This is one of the few movies given the green light during these troubled times. I guess because it’s being billed as heartwarming and touching and all that. But actually, one of its main ingredients is that the FBI is after a guy. Now that’s scary, isn’t it? Even scarier, this movie is based on a Stephen King book. But don’t worry, King now writes many heartwarming stories of childhood and this is one of them.
In fact I felt I was watching “Stand By Me” all over again as the movie quickly heads towards a 1960 setting and is centered on three carefree kids living in a small town. The fact that we’re not in Maine made me understand there won’t be a boogeyman because Stephen King seems to only release the demons when his characters are stuck living in Maine. Anyway, our main character kid is Bobby Garfield and he lives with his Mom and hangs out with his two best friends, Carol and John. The kid has just turned eleven but the story is told in flashback, so we actually open the movie up years later when Bobby gets some news that brings him back to his old hometown and the memories flood from there.
Entering the picture very quickly is a guy by the name of Ted Brautigan, played by Anthony Hopkins. And he’s a strange one all right. He rents the upstairs of Bobby’s house and strikes up a relationship with the kid. At about this point I started to get real bored. Ted is full of writers’ quotes and some of his own homespun wisdom and that seems to be about it. Things like “your first kiss is the one by which all your others will be measured and they’ll always be found wanting”, or something like that. He’s also big on saying “and wishing will not make it so”. Okay, given that the guy is some kind of psychic I could expect him to be a bit off. But the mystic act wears on you. Does this guy say anything else besides the wise spiritual stuff?
But the kid hangs in there. I think when I was eleven if I met a guy like this, I’d either fall asleep or run away but this kid takes it all in. I guess it’s because his Dad has died and his Mom is much removed from his life. The kid who plays Bobby, and his name is Anton Yelchin, does a fair job of it, although like all kid actors I get bothered by the same “tone” form of acting they do. One voice pitch, one acting style. Remember “Bobby” from the “Brady Bunch”? Now you should get the idea. In fact, this kid has a crush on his friend Carol and it was a little like watching Bobby Brady hit on Jan Brady.
Through all of this, strangely enough, probably the most interesting character to watch is the Mom, played by Hope Davis.

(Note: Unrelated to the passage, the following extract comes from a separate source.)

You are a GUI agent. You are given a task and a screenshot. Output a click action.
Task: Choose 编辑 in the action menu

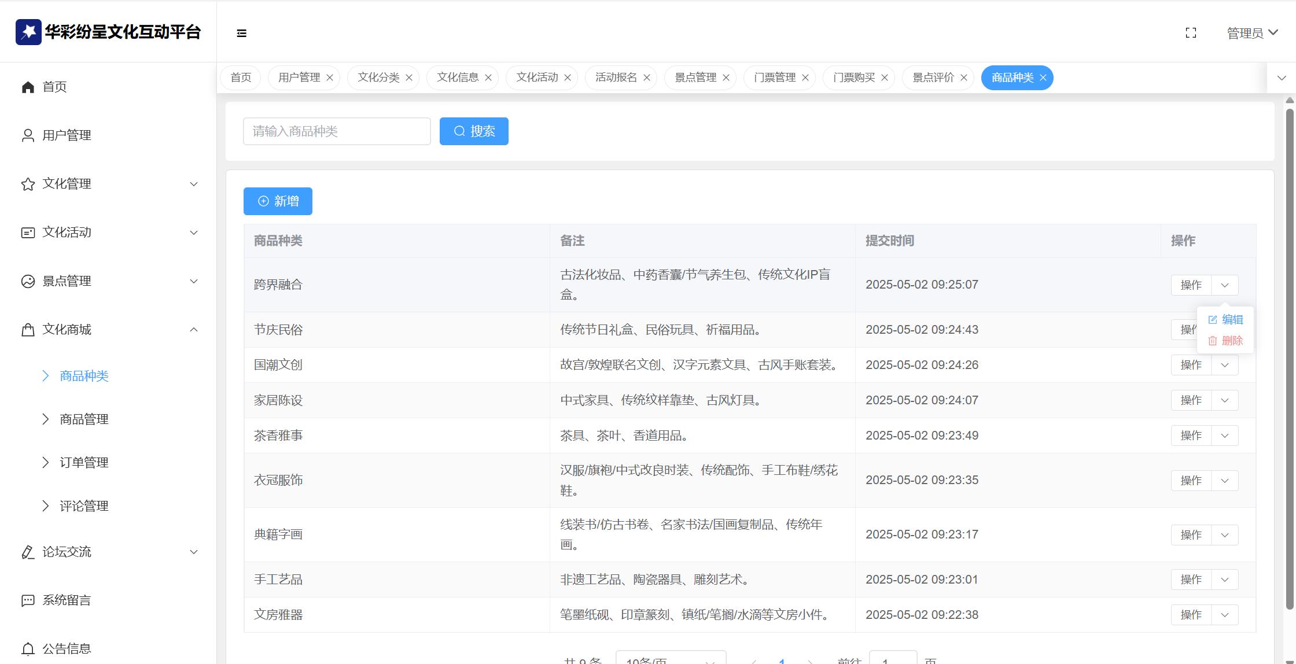tap(1226, 320)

She’s a great meld of a repressed 1950’s housewife and a selfish, “I want it all” present day Mom. She’s sharp enough to find there’s something strange about this Ted guy and his hanging out with little kids, but she’s too self absorbed to realize she’s facing her own set of dangers. I guess it isn’t saying much for this movie if she’s the one I found myself drawn to, but that’s the way it went for me.
“Hearts in Atlantis” has a pretty good finish as the last half hour teaches everybody valuable life lessons and they’re not too soppy. But I had hoped to be drawn in more by the story and the characters. I wasn’t, and as Ted would say “and wishing will not make it so”, and so it didn’t. I give the movie a “5.0”.